The majority of IJN officers were educated at and commissioned from the Imperial Naval Academy at Etajima. After passing out, line officers would receive further training at the Naval College, while those in a specialised branch (engineers, paymasters and fleet medical officers) would be sent to their respective college (Engineering, Intendants School and Surgery School). Graduates of universities or higher technical schools could also receive direct commissions as special-service officers in the non-combatant branches.

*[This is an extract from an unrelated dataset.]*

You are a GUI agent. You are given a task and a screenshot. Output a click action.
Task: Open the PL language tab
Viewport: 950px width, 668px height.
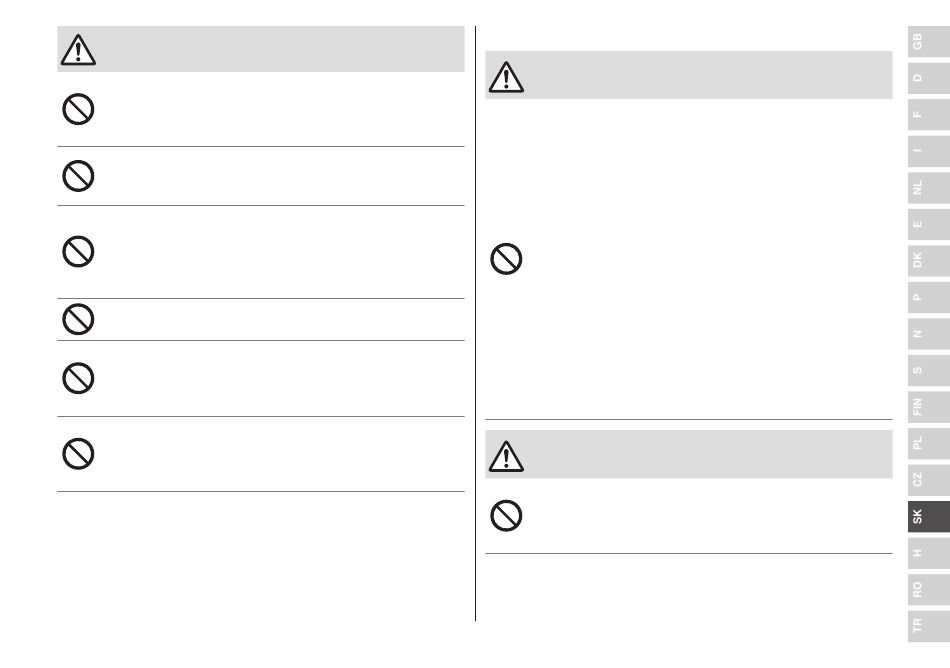[929, 443]

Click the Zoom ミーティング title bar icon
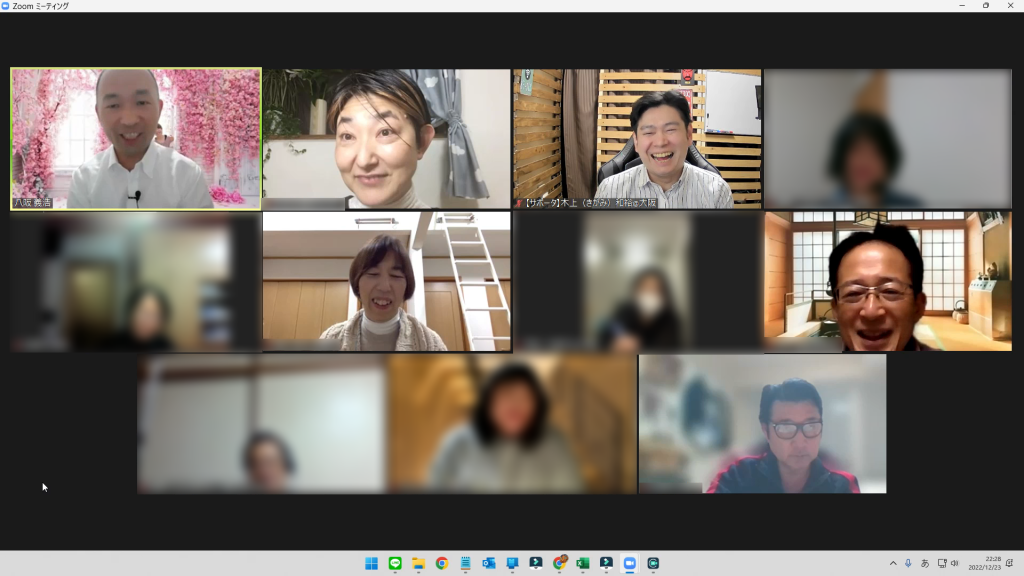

The promotion of officers in the IJN was by selection, with special promotions made at the discretion of a board of admirals. In peacetime, all officers passed out from Etajima as midshipmen, after which they would serve aboard a training ship for around a year. At the end of this period, they would receive commissions as second (acting) sub-lieutenants and enter either the Torpedo or Gunnery schools. After another 18 months, six of which would be spent in either the Torpedo or Gunnery Schools, they would be promoted to sub-lieutenants and serve as junior officers aboard a ship for a prescribed time. Following this, they would enter an advanced torpedo or gunnery programme and receive promotion to lieutenant two years after their promotion to sub-lieutenant. Line-service lieutenants of over four years in the service, including enrollment in programmes at the Naval War College (or a specialised higher school for those in non-executive branches), would typically be promoted to the rank of lieutenant-commander. For special-service midshipmen, promotion to second sub-lieutenant came after two years of service and after three years for the rank of sub-lieutenant. Special-service officers could be promoted to the rank of lieutenant-commander by special appointment.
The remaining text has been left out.